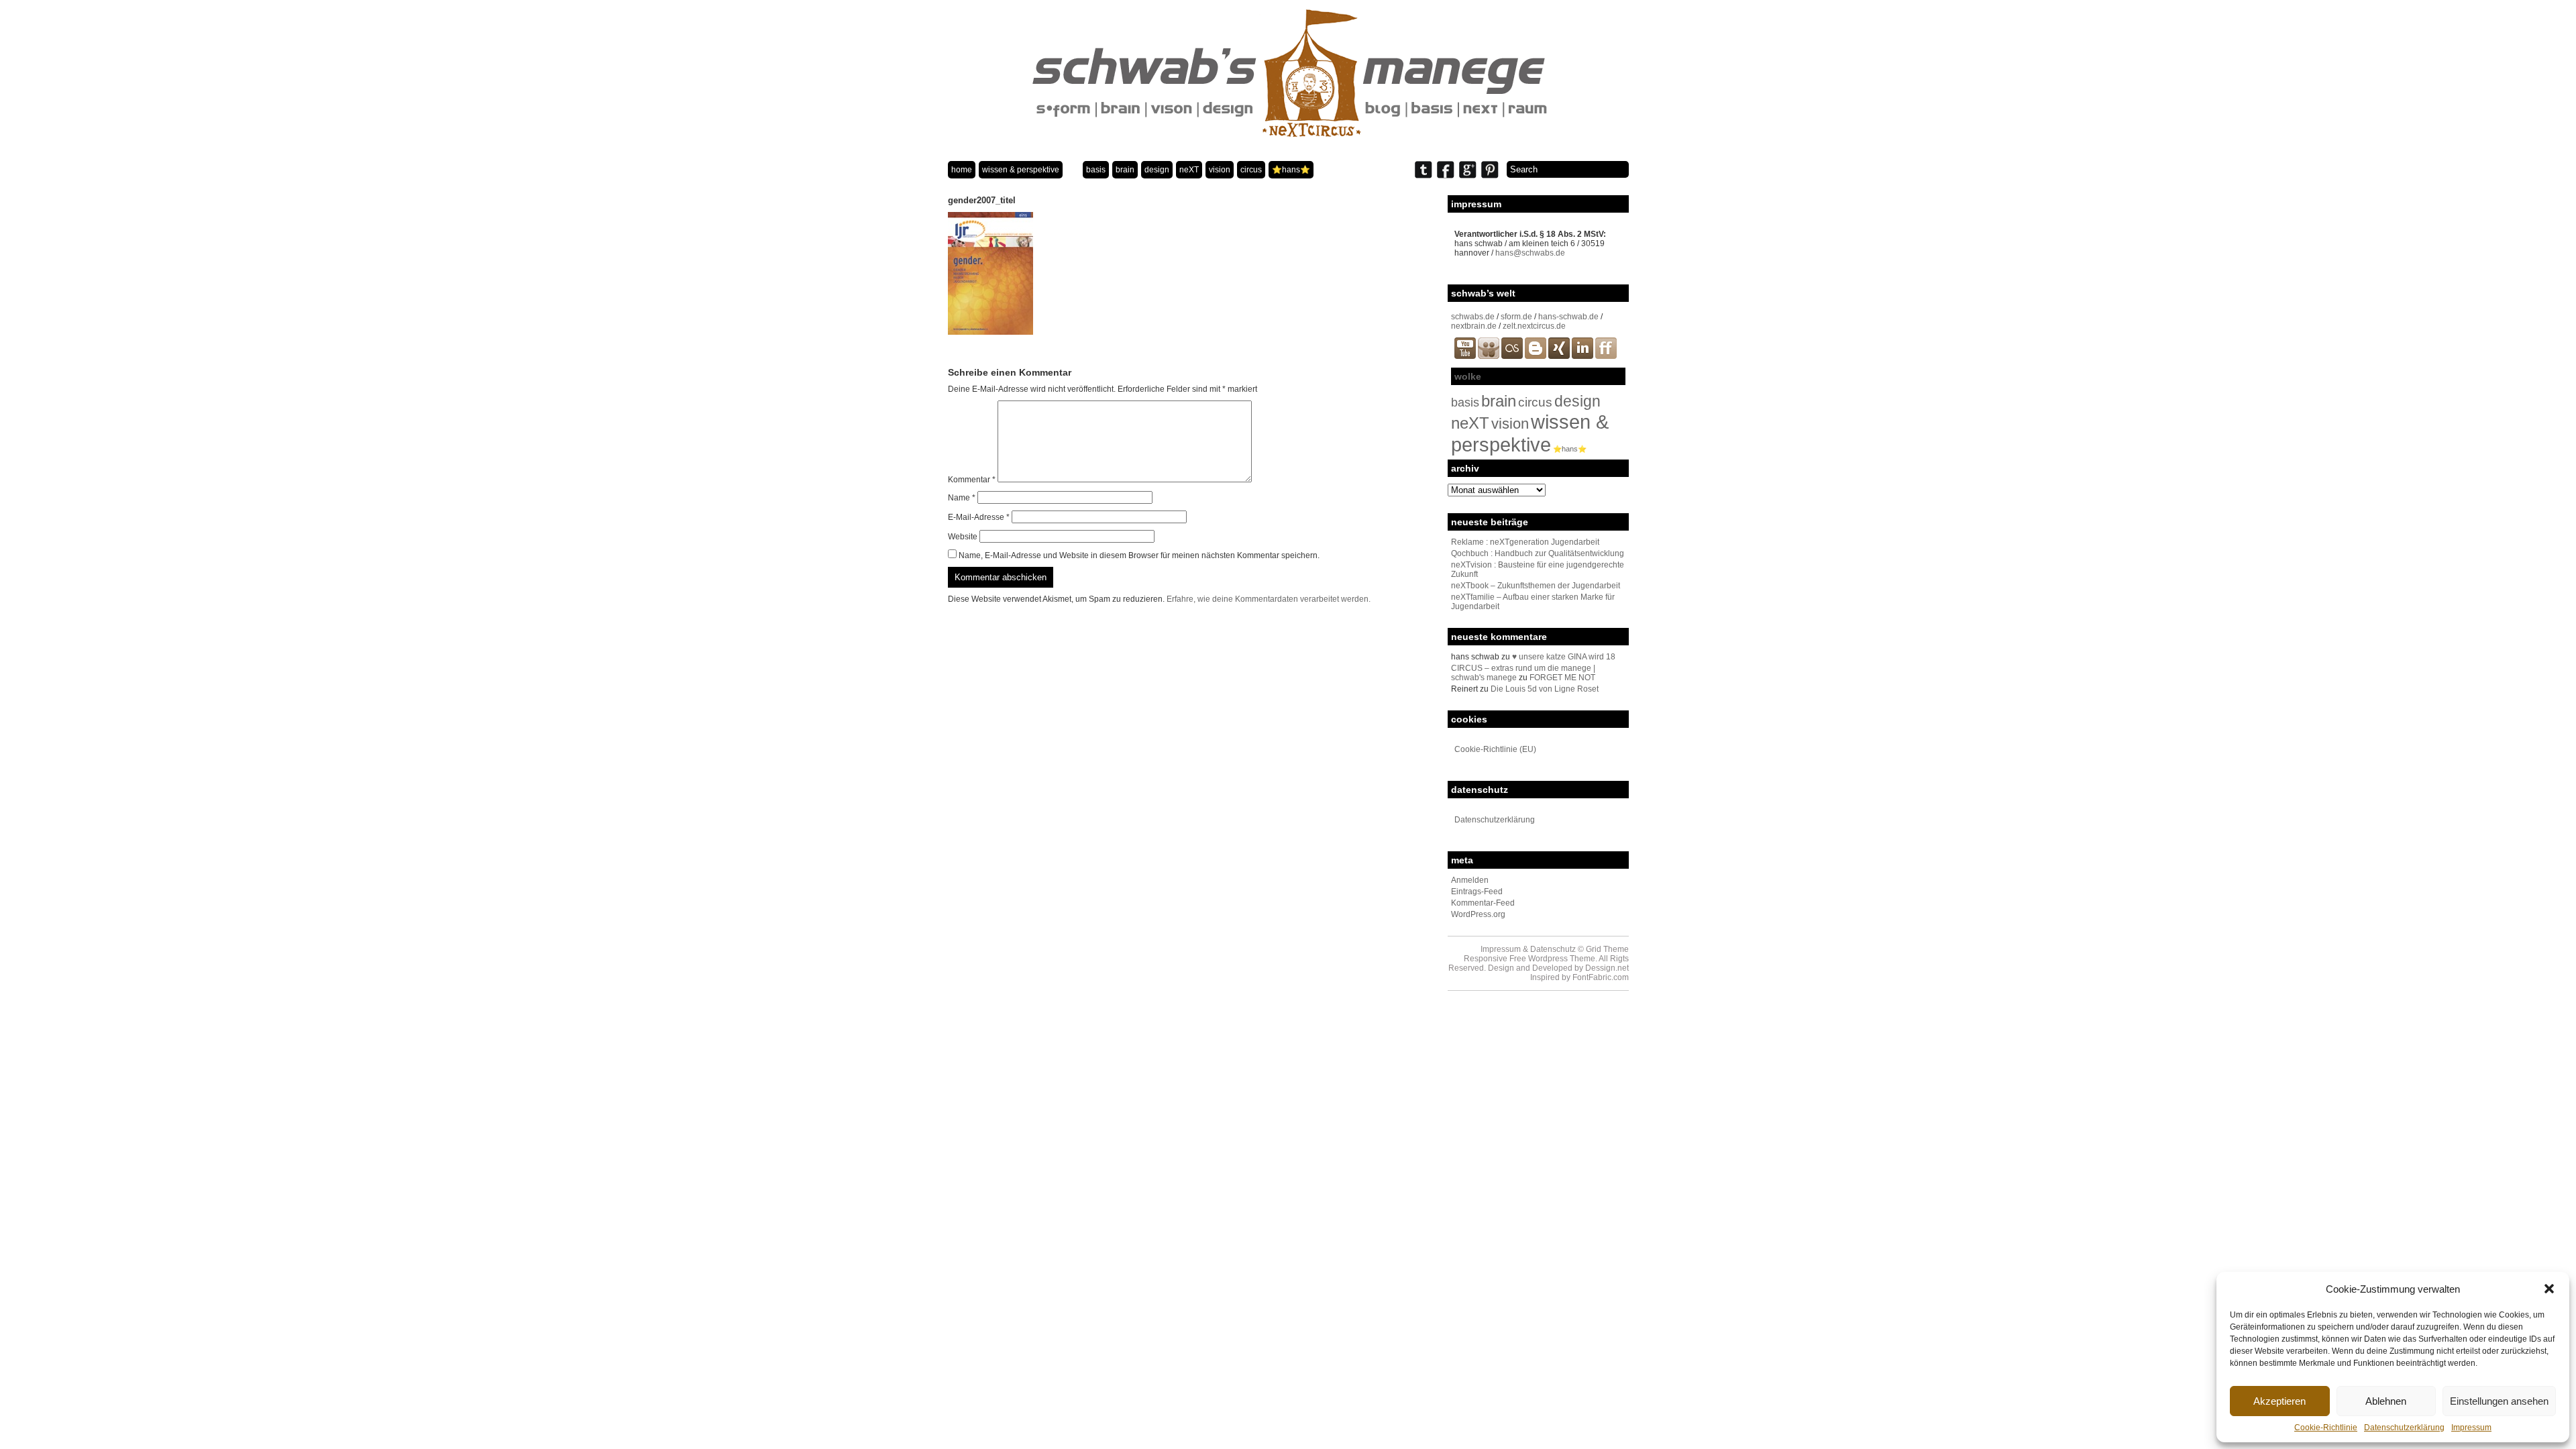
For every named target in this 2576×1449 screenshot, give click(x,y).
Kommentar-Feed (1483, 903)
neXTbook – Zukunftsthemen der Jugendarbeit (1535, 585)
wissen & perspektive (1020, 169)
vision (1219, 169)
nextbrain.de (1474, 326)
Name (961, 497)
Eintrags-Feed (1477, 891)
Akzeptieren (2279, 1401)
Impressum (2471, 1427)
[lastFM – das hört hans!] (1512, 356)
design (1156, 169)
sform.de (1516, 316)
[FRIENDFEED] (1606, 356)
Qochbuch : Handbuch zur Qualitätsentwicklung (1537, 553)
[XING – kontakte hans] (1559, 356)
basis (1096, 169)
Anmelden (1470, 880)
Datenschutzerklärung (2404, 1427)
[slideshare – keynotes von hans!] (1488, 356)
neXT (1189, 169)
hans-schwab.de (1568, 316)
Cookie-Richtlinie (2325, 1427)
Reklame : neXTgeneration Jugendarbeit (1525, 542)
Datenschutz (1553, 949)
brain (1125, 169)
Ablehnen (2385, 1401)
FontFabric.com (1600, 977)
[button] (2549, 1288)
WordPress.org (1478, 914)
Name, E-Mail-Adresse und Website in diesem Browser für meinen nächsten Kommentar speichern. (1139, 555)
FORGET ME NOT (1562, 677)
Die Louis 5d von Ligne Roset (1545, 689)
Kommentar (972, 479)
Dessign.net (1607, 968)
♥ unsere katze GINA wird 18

- **YOUR ASSIGNMENT**
Please repeat the lines above exactly, beginning with the line that contains "Eintrags-Feed (1477, 891)" and ending with the final one.

- **RESPONSE TO THIS EXERCISE**
Eintrags-Feed (1477, 891)
Akzeptieren (2279, 1401)
Impressum (2471, 1427)
[lastFM – das hört hans!] (1512, 356)
design (1156, 169)
sform.de (1516, 316)
[FRIENDFEED] (1606, 356)
Qochbuch : Handbuch zur Qualitätsentwicklung (1537, 553)
[XING – kontakte hans] (1559, 356)
basis (1096, 169)
Anmelden (1470, 880)
Datenschutzerklärung (2404, 1427)
[slideshare – keynotes von hans!] (1488, 356)
neXT (1189, 169)
hans-schwab.de (1568, 316)
Cookie-Richtlinie (2325, 1427)
Reklame : neXTgeneration Jugendarbeit (1525, 542)
Datenschutz (1553, 949)
brain (1125, 169)
Ablehnen (2385, 1401)
FontFabric.com (1600, 977)
[button] (2549, 1288)
WordPress.org (1478, 914)
Name, E-Mail-Adresse und Website in diesem Browser für meinen nächsten Kommentar speichern. (1139, 555)
FORGET ME NOT (1562, 677)
Die Louis 5d von Ligne Roset (1545, 689)
Kommentar (972, 479)
Dessign.net (1607, 968)
♥ unsere katze GINA wird 18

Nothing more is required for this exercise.